Say your motor is 500mA at 10V and you have a voltage source of 18v, this means you have to drop [18v-10v]/0.5A = 8v/-0.5A = 16 Ohms resistance.
The important point is that the load current of the motor will be higher than 500mA when its starting up or running under a load.
So the voltage drop across the resistor will increase and the motor will be starved of current and may not start or even stall.
This same problem is common to all loads which do not draw a constant current from the source thru the resistor.

E

#### JonSea

##### Well-Known Member
If each load always draws the same current, you can use Ohm's Law to find the needed resistance to drop a given amount of voltage:

V = I ×R where

V = voltage across the resistor in volts

I = current through the resistor in amos

R = resistance in Ohms

For this to work, the current must be a constant. As Eric explained, the current drawn by the motor won't be constant, so your idea won't work.

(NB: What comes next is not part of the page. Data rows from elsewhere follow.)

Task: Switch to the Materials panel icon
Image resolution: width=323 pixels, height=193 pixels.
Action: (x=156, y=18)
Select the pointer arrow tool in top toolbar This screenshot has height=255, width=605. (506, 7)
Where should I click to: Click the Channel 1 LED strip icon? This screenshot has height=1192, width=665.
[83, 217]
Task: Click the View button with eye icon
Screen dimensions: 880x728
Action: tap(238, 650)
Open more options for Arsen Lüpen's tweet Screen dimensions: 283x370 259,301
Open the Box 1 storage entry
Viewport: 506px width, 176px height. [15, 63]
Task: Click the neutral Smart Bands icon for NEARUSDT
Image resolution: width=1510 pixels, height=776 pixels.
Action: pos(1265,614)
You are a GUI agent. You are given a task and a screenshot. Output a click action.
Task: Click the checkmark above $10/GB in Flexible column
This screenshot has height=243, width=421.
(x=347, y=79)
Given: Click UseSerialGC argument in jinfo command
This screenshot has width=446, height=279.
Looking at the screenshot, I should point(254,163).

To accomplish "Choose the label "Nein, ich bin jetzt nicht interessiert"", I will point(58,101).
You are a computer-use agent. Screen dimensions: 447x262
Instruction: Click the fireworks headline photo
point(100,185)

You could use voltage regulators for each load.

#### Nigel Goodwin

##### Super Moderator
As others have mentioned, you don't calculate the resistances - because you don't (and can't) use resistances for doing this.

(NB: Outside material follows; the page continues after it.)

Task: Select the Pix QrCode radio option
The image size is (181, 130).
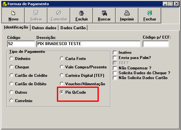Action: click(x=62, y=92)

You first need to decide exactly what you're wanting to do, what the current requirements are for the different parts, and what battery life you expect to get.

Assuming you're talking about 4 x 9V PP3 size batteries, then those are far too small for feeding motors (and probably the pump?), but one should be fine for feeding a micro-controller - although why do you think it's 10V?, or is it a board (such as an Arduino?).

#### flatfootskier

##### Member
If you outline what you are trying to achieve, rather than jumping at a (poor) solution you will probably get some good help from here. As it stands though, it's not really viable.

#### flatfootskier

##### Member
My first 'dislike' I didn't even realise it was available!
Thank you. I hope you learn from your experiences

#### crutschow

##### Well-Known Member
You added a Dislike to one who gave you good advice, so don't expect any help from me.
Ignorance I can tolerate.
Stubborn stupidity I can't.

#### schmitt trigger

##### Well-Known Member
That has happened to me before also.
Got a thumbs down for mentioning that the proposal he was advancing was conceptually flawed.

My lesson learned: is that I will now only respond to questions which show that the OP has a basic understanding of electric circuits.